Email: hujf5@mail.sysu.edu.cn

Links: https://isee-ai.cn/~hujianfang/

教师简介: 

       中山大学副教授,博士生导师。在国际顶级会议(CVPR、ICCV、NeurIPS等)和一区期刊(IEEE TPAMI等)发表论文60余篇,获广东省杰出青年基金、中山大学优秀指导教师、广东省科学技术奖自然科学奖二等奖、中国图象图形学学会优秀博士学位论文奖(全国仅4篇)、CVPR Workshop 2021 Person In Context Challlenge 最佳论文奖,获国际顶级会议ACM MM 2022 Workshop 跨模态视频-语言定位竞赛和国际顶级会CVPR2018大规模行为识别等比赛冠军。指导的24届毕业生谭超镭同学获中山大学优秀硕士学位论文奖(论文题目:基于自然语言描述的视频内容定位),全学院仅4人入选。已毕业学生多数去腾讯、阿里妈妈、科大讯飞、南方电网、中移动和字节等大厂或重要国企,或升学读博(境外/海外名校或留本团队)。

 

      26级硕士生可选研究方向:多模态视频理解与定位,可控视频生成/编辑,3D运动视频生成,大模型微调,模型攻击与安全,持续学习(偏机器学习),视觉语言动作模型(VLA,Vision-Language-Action)和其它自选方向。其中视觉语言动作模型方向与郑伟诗教授的机器人团队一起合作。

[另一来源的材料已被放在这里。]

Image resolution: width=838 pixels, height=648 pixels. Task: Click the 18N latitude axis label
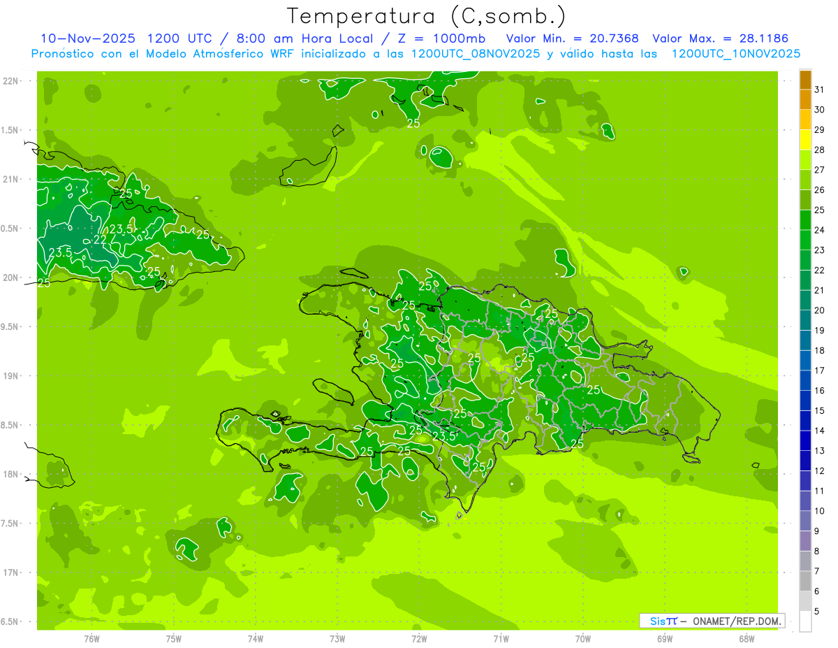click(12, 474)
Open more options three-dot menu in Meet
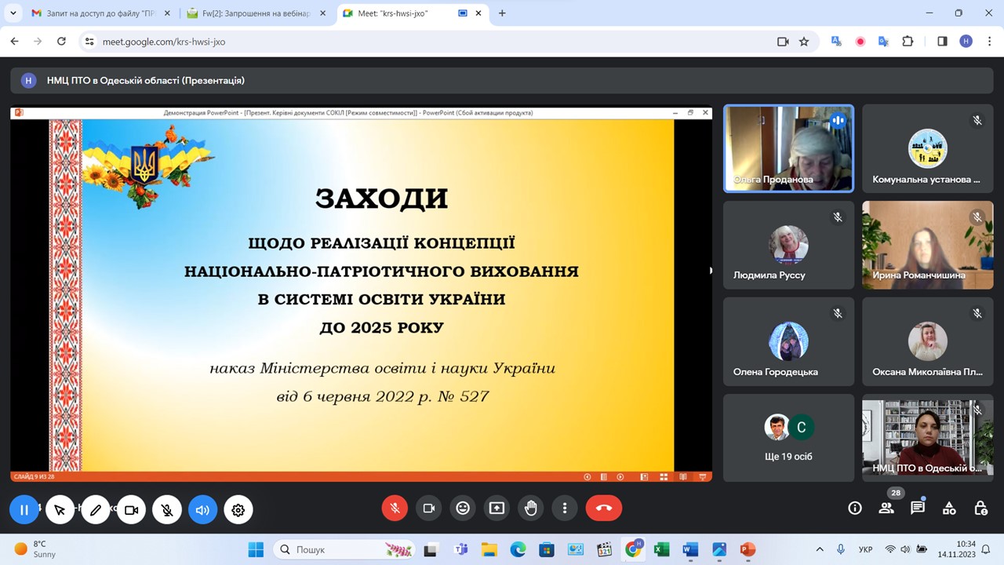 (565, 509)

      26级博士生可选研究方向:物理规律引导的视频生成,多模态视频理解与定位。

 

      硕士要求:具有较强的编程能力,英语基础好(过4、6级),勤奋,有自驱力

      博士要求:有扎实的科研基础和能力,具有较强的自驱力,热爱科研。

      指导方式:导师+海外博士师兄+组内师兄师姐联合指导,每周固定讨论1-2次,有机会安排到一流企业和科研团队进行科研实习。

        

      实验室计算资源充足,欢迎2026年9月入学的夏令营/保研读博同学联系,发送简历至 hujf5@mail.sysu.edu.cn,并抄送 2296495708@qq.com.

 

 

研究领域: 

 计算机视觉,视频内容理解,多模态大模型,智慧海洋等

教育背景: 

- 2010年9月~2016年12月:中山大学数学学院硕博连读

- 2015年9月~2016年9月:新加坡南洋理工大学访问学生

- 2006年9月~2010年6月:中山大学数学与应用数学 本科

工作经历: 

- 2019年11月至今:中山大学计算机学院 副教授

- 2017年1月2019年10月:中山大学数据科学与计算机学院 副研究员

获奖及荣誉: 

-  2022年 国际顶级会议ACM MM Workshop 跨模态视频-语言定位竞赛冠军

-  2020年 广东省科学技术奖自然科学奖 二等奖

-  2017年 中国图象图形学学会优秀博士学位论文

-  2017年 微软亚洲研究院青年学者铸星计划

-  2018年 CVPR大规模行为识别比赛MiniTrack 冠军

科研项目: 

-  国家自然科学基金面上项目,跨模态视频-文本匹配与生成研究,项目负责人

-  广东省基础与应用基础研究基金杰出青年项目,面向复杂动态场景的视频解析研究,项目负责人

-  国家自然科学基金面上项目,多源视频结构化特征提取方法研究及其在行为分析的应用,项目负责人

-  国家自然科学基金青年科学基金,基于多模态时间序列异质特征学习的行为前期预测研究,项目负责人

-  CCF-腾讯犀牛鸟科研基金项目,基于多模态动态融合的视频动作识别及意图预测,项目负责人

-  企业横向项目(与微信合作),基于多层次特征动态融合学习的视频动作识别,项目负责人

教授课程: 

本科生课程:数学分析、数值最优化

研究生课程:模式识别、最优化理论与方法

代表性论著: 

(*) 表示为通讯作者,指导学生发表论文

- Jianwei Tang(指导的硕士生), Hong Yang, Tengyue Chen, and Jian-Fang Hu*, Stochastic Human Motion Prediction with Memory of Action Transition and Action Characteristic, IEEE/CVF Computer Vision and Pattern Recognition (CVPR) 2025. [CCF A,计算机视觉顶级会议]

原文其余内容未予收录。